The Transactionize operator groups log messages that match on any fields you specify. The groups created from the specified fields become the transactions.
Unlike other "group by" operators, where the logs in a group must match on all defined fields, transactionize just needs one field to match in order to assign logs to the same group.
The match can be transitive, meaning that logs are grouped when messages have adjacent matching fields. For example, all of the following logs would be grouped in a transactionize query:
A, , , ...
A, B, , ...
, B, C, ...
In search results, the transactionize operator adds transaction fields. The fields are named starting with the specified alias prefix, or "_group" if no alias is specified. Transactionize adds the following fields:
- _group. An integral value unique to each group.
- _group_duration. The duration of the transaction in milliseconds.
- _group_size. The number of log messages in the transaction.
- _group_orphaned. You can set when a field is not a member of the transaction, but you want to keep it for comparison or analysis by setting the
- _group_signature. DEPRECATED. Use the merge operator in the subquery instead.
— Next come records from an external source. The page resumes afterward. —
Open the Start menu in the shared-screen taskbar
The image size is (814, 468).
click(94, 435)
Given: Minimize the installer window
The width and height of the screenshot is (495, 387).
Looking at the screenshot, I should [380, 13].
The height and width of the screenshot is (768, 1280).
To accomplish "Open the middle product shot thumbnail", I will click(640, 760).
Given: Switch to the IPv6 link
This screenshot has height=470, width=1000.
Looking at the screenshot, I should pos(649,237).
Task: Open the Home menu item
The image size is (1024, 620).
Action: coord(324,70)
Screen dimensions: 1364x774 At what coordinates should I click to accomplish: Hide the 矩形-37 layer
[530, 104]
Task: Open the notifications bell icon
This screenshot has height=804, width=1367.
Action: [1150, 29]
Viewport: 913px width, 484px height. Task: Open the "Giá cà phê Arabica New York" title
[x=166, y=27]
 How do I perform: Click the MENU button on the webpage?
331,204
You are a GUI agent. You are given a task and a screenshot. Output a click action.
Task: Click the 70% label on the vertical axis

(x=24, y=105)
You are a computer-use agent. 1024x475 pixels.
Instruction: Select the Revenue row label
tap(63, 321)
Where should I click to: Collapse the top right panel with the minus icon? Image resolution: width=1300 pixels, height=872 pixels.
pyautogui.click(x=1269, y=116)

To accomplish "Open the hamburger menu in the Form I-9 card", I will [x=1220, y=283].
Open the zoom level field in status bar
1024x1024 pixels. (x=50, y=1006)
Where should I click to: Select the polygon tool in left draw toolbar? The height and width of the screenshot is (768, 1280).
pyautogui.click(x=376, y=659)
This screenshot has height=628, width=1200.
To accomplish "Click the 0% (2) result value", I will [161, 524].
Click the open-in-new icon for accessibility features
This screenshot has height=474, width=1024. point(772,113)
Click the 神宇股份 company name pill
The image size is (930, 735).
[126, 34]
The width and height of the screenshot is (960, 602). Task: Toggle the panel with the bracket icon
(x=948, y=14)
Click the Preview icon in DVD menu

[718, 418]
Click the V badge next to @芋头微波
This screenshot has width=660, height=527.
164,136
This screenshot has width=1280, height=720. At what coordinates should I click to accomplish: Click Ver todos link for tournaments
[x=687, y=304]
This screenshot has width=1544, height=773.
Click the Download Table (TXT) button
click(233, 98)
transactionize [<field1>], [<field2>], [<field3>] as [<field>]
transactionize [<field1>] as [<field>] [<subquery>]
[<subquery>]is executed on the results of the query for each group, independently.
transactionize [<field1>] as [<field>] [<parameters>] [<subquery>]
Parameters must follow the '
as [<field>]' clause, as shown in the above Syntax section. For example,
| transactionize accountId as account maxlogs = 10
maxSpan = [time] —The transaction ends if the transaction duration exceeds the specified time. Time may be specified in various units, such as 1s, 1m, and so on.
maxPause = [time] —The transaction ends if the time between log messages exceeds the specified time. Time may be specified in various units, such as 1s, 1m, and so on.
maxLogs = [n] —The transaction ends if the number of log messages in the transaction exceeds the specified number.
startsWith = [string] [;strict] —Log messages that match the string start a new transaction. Example:
startsWith="foo"(strict is off by default)
endsWith = [string] [;strict] —Log messages that match the string end the current transaction. Example:
keepOrphans = [true or false] (true, by default) —Useful when a field is not a member of the transaction, but you want to keep it for comparison or analysis. (Similar to nodrop.)
Transactionize can analyze 50MB of raw logs at a time. When the buffer exceeds this limit, older transactions leaving the buffer might not be grouped with recent transactions entering the buffer, yielding results that might not be grouped correctly. If this is the case, you will get a warning message that reads:
The transactionize operator has reached its memory limit; transactions could be emitted prematurely.
To address this situation, try one or more of these options:
- Reduce the time range of your search to reduce the scope.
- Reduce the scope of your search by using parameters (such as
endswith) that are listed above in the Parameters section.
- Run a second transactionize operator immediately after your first one. This will take the potentially ungrouped messages of your first transactionize search and group them correctly.
Use session IDs to group logs that belong to a request
Let’s say we are working with logs from a distributed system, where a request passes through several different systems. Each system provides its own session ID in its logs (in addition to the session ID of other systems that communicate with a system).
With that in mind, the logs could look similar to:
[system=001] [sessionId=a39eb7] processing request [system=002] [sessionId=982c8d] accepting request from system=001 with sessionId=a39eb7 [system=002] [sessionId=982c8d] processing [system=003] [sessionId=3b7af9] accepting request from system=001 with sessionId=a39eb7 [system=003] [sessionId=3b7af9] processing
To group the logs that belong to the same request, we can use parse nodrop to extract each session ID, then run transactionize to group the logs with a query similar to:
| parse "[system=001] [sessionId=*]" as system1Id nodrop
| parse "[system=002][sessionId=*]" as system2Id nodrop
| parse "[system=003][sessionId=*]" as system3Id nodrop
| parse "system=001 with sessionId=*" as system1Id nodrop
| transactionize system1Id, system2Id, system3Id